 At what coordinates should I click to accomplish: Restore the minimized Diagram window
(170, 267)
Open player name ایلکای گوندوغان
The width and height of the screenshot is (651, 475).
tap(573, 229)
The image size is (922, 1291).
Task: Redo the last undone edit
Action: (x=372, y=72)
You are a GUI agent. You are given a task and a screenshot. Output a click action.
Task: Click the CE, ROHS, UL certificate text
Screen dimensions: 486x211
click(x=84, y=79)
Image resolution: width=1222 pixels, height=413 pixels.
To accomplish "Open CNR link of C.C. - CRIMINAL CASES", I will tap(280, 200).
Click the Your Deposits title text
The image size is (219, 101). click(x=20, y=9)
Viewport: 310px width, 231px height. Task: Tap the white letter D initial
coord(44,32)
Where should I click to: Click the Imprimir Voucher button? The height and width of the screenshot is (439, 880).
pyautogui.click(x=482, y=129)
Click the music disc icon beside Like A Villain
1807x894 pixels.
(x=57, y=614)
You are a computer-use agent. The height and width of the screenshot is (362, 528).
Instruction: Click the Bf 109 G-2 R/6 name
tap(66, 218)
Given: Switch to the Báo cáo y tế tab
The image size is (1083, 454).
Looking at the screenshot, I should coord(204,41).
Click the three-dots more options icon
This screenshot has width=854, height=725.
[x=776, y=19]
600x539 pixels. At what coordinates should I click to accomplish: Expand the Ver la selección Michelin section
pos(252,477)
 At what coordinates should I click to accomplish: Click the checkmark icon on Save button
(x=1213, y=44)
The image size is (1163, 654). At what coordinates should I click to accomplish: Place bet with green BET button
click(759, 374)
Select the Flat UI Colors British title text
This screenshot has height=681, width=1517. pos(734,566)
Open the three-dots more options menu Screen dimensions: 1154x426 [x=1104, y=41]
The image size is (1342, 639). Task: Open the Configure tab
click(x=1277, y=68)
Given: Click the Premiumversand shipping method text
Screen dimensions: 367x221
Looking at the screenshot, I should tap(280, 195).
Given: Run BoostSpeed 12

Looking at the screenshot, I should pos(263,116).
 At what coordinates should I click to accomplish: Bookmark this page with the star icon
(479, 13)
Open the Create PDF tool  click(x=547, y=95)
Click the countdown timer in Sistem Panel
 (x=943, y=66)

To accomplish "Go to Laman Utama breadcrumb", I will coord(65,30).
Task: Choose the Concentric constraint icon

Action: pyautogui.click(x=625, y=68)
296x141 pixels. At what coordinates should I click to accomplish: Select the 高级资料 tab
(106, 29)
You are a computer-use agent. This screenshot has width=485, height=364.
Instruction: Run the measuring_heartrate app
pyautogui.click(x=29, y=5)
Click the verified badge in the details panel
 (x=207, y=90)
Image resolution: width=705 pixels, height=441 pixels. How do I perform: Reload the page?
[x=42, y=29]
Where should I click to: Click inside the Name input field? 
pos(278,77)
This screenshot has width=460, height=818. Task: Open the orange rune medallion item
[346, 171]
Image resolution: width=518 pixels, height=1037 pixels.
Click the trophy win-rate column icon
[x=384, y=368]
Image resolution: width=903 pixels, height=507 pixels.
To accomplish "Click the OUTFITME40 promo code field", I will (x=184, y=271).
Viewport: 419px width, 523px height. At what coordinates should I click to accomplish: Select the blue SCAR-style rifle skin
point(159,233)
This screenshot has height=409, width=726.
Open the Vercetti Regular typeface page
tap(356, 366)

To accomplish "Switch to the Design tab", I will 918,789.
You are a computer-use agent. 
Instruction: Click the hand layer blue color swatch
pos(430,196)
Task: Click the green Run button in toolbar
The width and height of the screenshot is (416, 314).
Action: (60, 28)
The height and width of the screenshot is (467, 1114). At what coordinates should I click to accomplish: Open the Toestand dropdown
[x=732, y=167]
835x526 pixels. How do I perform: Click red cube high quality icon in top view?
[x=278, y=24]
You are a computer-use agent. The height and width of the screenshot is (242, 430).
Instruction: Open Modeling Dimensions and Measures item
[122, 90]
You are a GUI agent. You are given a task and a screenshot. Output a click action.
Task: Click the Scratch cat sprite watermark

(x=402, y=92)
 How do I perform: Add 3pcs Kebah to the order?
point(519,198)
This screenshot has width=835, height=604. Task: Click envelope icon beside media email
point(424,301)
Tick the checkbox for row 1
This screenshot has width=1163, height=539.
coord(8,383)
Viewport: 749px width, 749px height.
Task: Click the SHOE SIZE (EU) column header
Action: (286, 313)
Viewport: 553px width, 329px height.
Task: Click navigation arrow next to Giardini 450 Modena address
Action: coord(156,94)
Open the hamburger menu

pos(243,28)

::::::

Give back the entire listing exactly as it was written.

 At what coordinates should I click to accomplish: Restore the minimized Diagram window
(170, 267)
Open player name ایلکای گوندوغان
The width and height of the screenshot is (651, 475).
tap(573, 229)
The image size is (922, 1291).
Task: Redo the last undone edit
Action: (x=372, y=72)
You are a GUI agent. You are given a task and a screenshot. Output a click action.
Task: Click the CE, ROHS, UL certificate text
Screen dimensions: 486x211
click(x=84, y=79)
Image resolution: width=1222 pixels, height=413 pixels.
To accomplish "Open CNR link of C.C. - CRIMINAL CASES", I will tap(280, 200).
Click the Your Deposits title text
The image size is (219, 101). click(x=20, y=9)
Viewport: 310px width, 231px height. Task: Tap the white letter D initial
coord(44,32)
Where should I click to: Click the Imprimir Voucher button? The height and width of the screenshot is (439, 880).
pyautogui.click(x=482, y=129)
Click the music disc icon beside Like A Villain
1807x894 pixels.
(x=57, y=614)
You are a computer-use agent. The height and width of the screenshot is (362, 528).
Instruction: Click the Bf 109 G-2 R/6 name
tap(66, 218)
Given: Switch to the Báo cáo y tế tab
The image size is (1083, 454).
Looking at the screenshot, I should coord(204,41).
Click the three-dots more options icon
This screenshot has width=854, height=725.
[x=776, y=19]
600x539 pixels. At what coordinates should I click to accomplish: Expand the Ver la selección Michelin section
pos(252,477)
 At what coordinates should I click to accomplish: Click the checkmark icon on Save button
(x=1213, y=44)
The image size is (1163, 654). At what coordinates should I click to accomplish: Place bet with green BET button
click(759, 374)
Select the Flat UI Colors British title text
This screenshot has height=681, width=1517. pos(734,566)
Open the three-dots more options menu Screen dimensions: 1154x426 [x=1104, y=41]
The image size is (1342, 639). Task: Open the Configure tab
click(x=1277, y=68)
Given: Click the Premiumversand shipping method text
Screen dimensions: 367x221
Looking at the screenshot, I should tap(280, 195).
Given: Run BoostSpeed 12

Looking at the screenshot, I should pos(263,116).
 At what coordinates should I click to accomplish: Bookmark this page with the star icon
(479, 13)
Open the Create PDF tool  click(x=547, y=95)
Click the countdown timer in Sistem Panel
 (x=943, y=66)

To accomplish "Go to Laman Utama breadcrumb", I will coord(65,30).
Task: Choose the Concentric constraint icon

Action: pyautogui.click(x=625, y=68)
296x141 pixels. At what coordinates should I click to accomplish: Select the 高级资料 tab
(106, 29)
You are a computer-use agent. This screenshot has width=485, height=364.
Instruction: Run the measuring_heartrate app
pyautogui.click(x=29, y=5)
Click the verified badge in the details panel
 (x=207, y=90)
Image resolution: width=705 pixels, height=441 pixels. How do I perform: Reload the page?
[x=42, y=29]
Where should I click to: Click inside the Name input field? 
pos(278,77)
This screenshot has width=460, height=818. Task: Open the orange rune medallion item
[346, 171]
Image resolution: width=518 pixels, height=1037 pixels.
Click the trophy win-rate column icon
[x=384, y=368]
Image resolution: width=903 pixels, height=507 pixels.
To accomplish "Click the OUTFITME40 promo code field", I will (x=184, y=271).
Viewport: 419px width, 523px height. At what coordinates should I click to accomplish: Select the blue SCAR-style rifle skin
point(159,233)
This screenshot has height=409, width=726.
Open the Vercetti Regular typeface page
tap(356, 366)

To accomplish "Switch to the Design tab", I will 918,789.
You are a computer-use agent. 
Instruction: Click the hand layer blue color swatch
pos(430,196)
Task: Click the green Run button in toolbar
The width and height of the screenshot is (416, 314).
Action: (60, 28)
The height and width of the screenshot is (467, 1114). At what coordinates should I click to accomplish: Open the Toestand dropdown
[x=732, y=167]
835x526 pixels. How do I perform: Click red cube high quality icon in top view?
[x=278, y=24]
You are a computer-use agent. The height and width of the screenshot is (242, 430).
Instruction: Open Modeling Dimensions and Measures item
[122, 90]
You are a GUI agent. You are given a task and a screenshot. Output a click action.
Task: Click the Scratch cat sprite watermark

(x=402, y=92)
 How do I perform: Add 3pcs Kebah to the order?
point(519,198)
This screenshot has width=835, height=604. Task: Click envelope icon beside media email
point(424,301)
Tick the checkbox for row 1
This screenshot has width=1163, height=539.
coord(8,383)
Viewport: 749px width, 749px height.
Task: Click the SHOE SIZE (EU) column header
Action: (286, 313)
Viewport: 553px width, 329px height.
Task: Click navigation arrow next to Giardini 450 Modena address
Action: coord(156,94)
Open the hamburger menu

pos(243,28)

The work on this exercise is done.